© Reuters. FILE PHOTO: A nurse fills up syringes with the coronavirus disease (COVID-19) vaccines for residents who are over 50 years old and immunocompromised and are eligible to receive their second booster shots in Waterford, Michigan, U.S., April 8, 2022. REUTE
By Deena Beasley and Nancy Lapid
(Reuters) – The World Health Organization and the U.S. Centers for Disease Control and Prevention are tracking a new, highly mutated lineage of the virus that causes COVID-19.
Six cases in four countries have been detected since late July. Scientists are keeping an eye on the new lineage, named BA.2.86, because it has 36 mutations that distinguish it from the currently-dominant XBB.1.5 variant.
So far there is no evidence that BA.2.86 spreads faster or causes more serious illness than previous versions. The CDC said its advice on protecting yourself from COVID remains the same.
What is new about COVID?
COVID infections and hospitalizations have been rising in the U.S., Europe and Asia, with more cases in recent months attributed to the EG.5 “Eris” subvariant, a descendant of the Omicron lineage that originally emerged in November 2021.

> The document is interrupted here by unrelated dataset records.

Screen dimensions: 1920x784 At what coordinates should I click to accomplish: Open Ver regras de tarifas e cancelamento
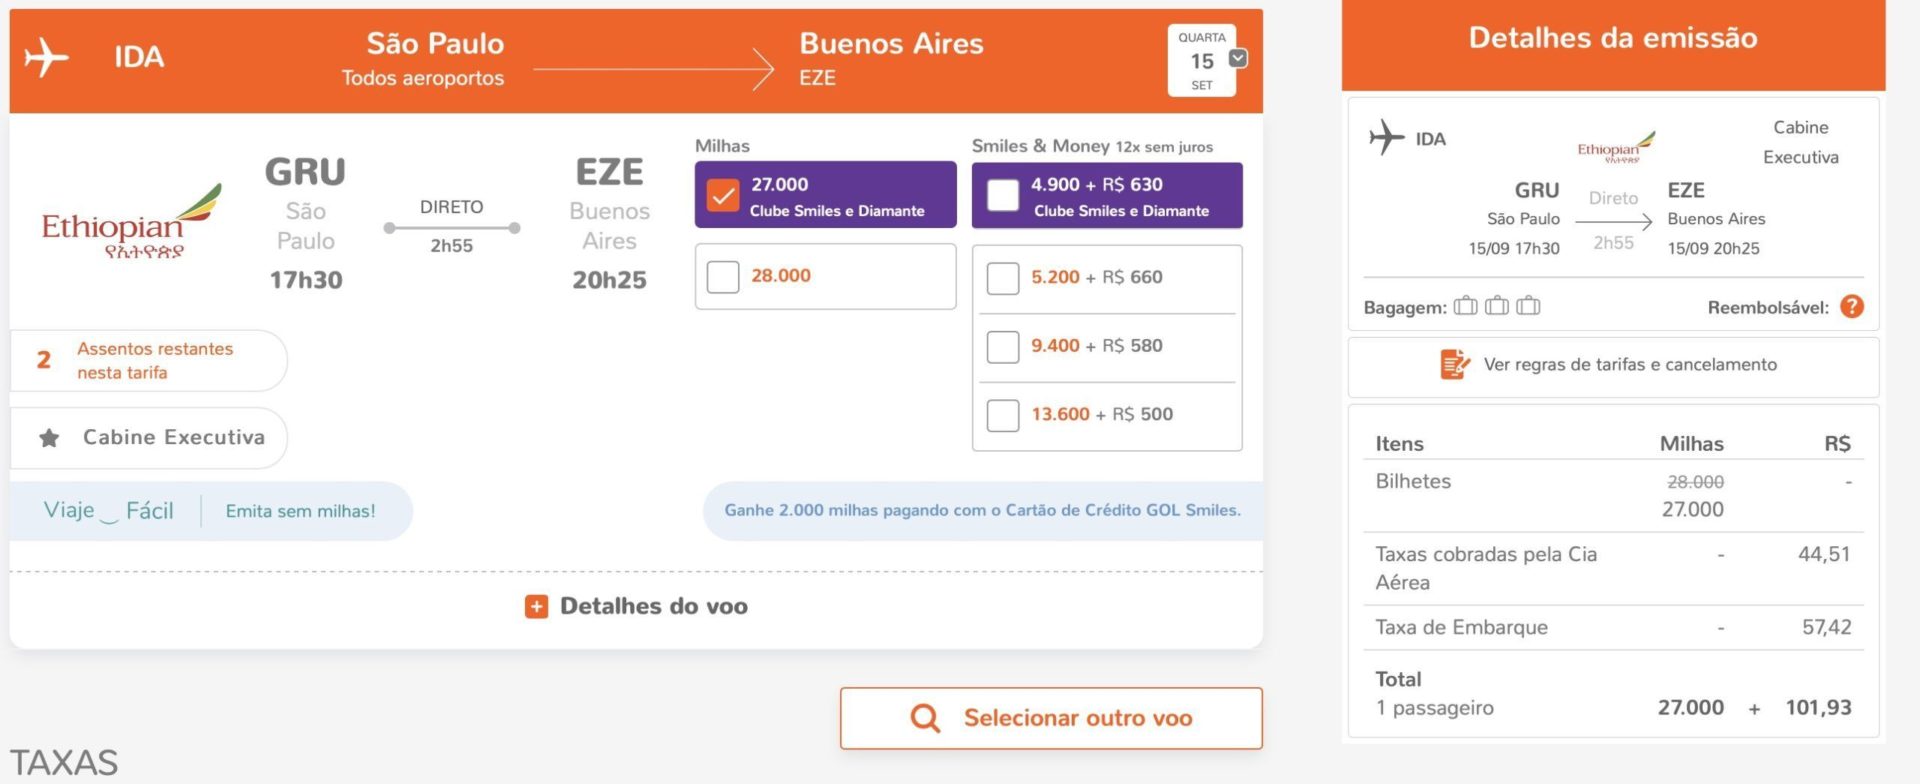[x=1613, y=365]
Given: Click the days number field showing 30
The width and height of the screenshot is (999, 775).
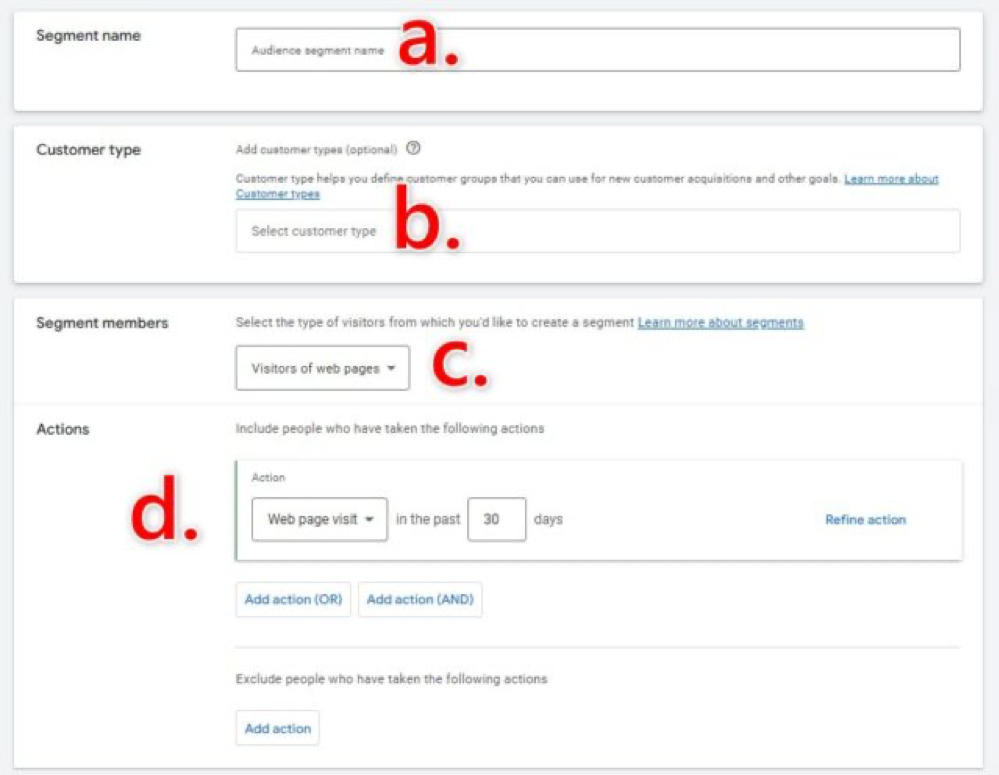Looking at the screenshot, I should pos(496,520).
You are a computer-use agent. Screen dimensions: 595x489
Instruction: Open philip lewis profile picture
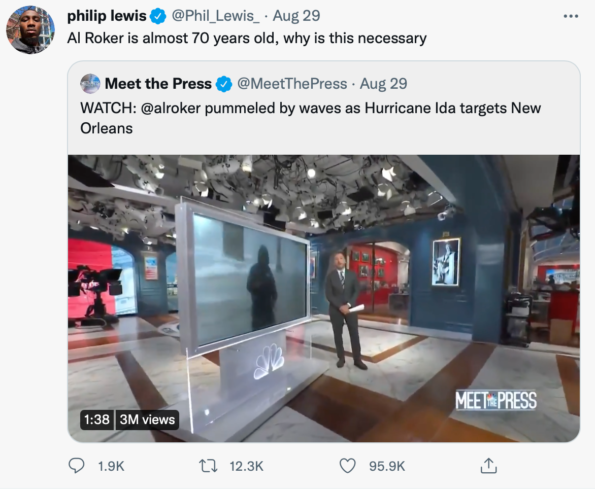coord(30,30)
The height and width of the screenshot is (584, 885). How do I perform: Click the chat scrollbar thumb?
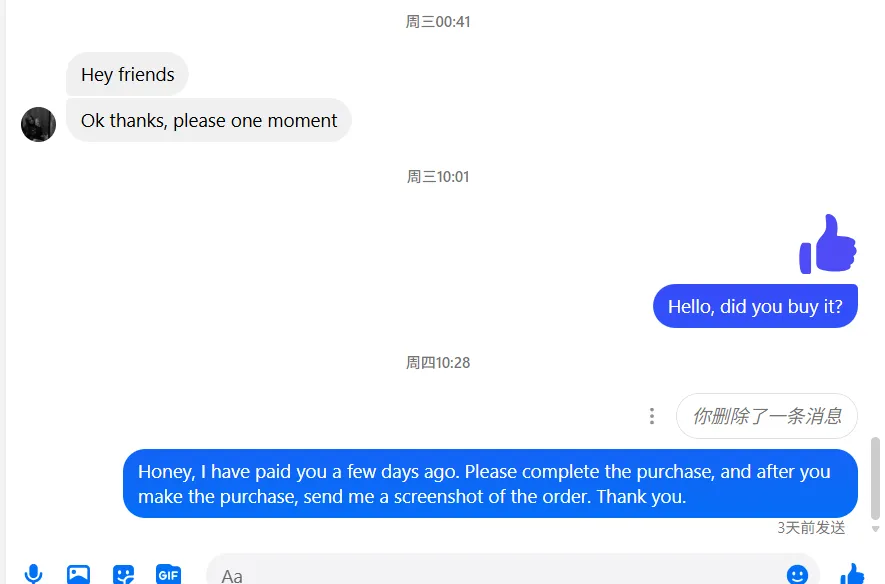[x=875, y=478]
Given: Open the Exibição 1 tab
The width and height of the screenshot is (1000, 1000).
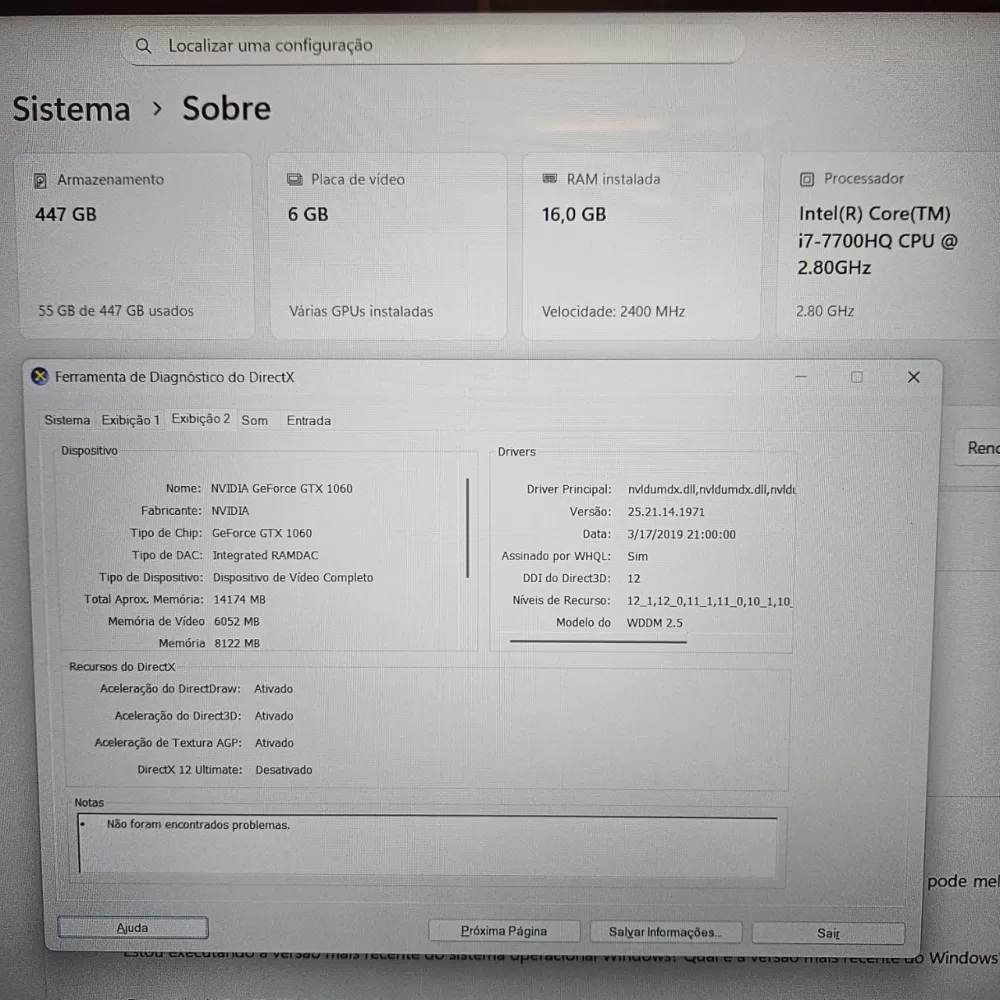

Over the past few days, public health authorities have documented one case each of BA.2.86 in the United States, the UK, and Israel, and three cases in Denmark.
What do scientists say about BA.2.86?
BA.2.86 stems from an “earlier branch” of the coronavirus, so it differs from the variant targeted by current vaccines, explained Dr. S. Wesley Long, medical director of diagnostic microbiology at Houston Methodist Hospital.
He said it remains to be seen whether BA.2.86 will be able to out-compete other strains of the virus or have any advantage in escaping immune responses from prior infection or vaccination.
But many countries have drastically reduced testing of patients and their efforts to analyze the genomes of the viruses causing new COVID cases. In that situation, the trajectory of BA.2.86 “doesn’t look good right now,” given the speed at which new cases are being identified, said Dr. Eric Topol, a genomics expert and director of the Scripps Research Translational Institute in La Jolla, California.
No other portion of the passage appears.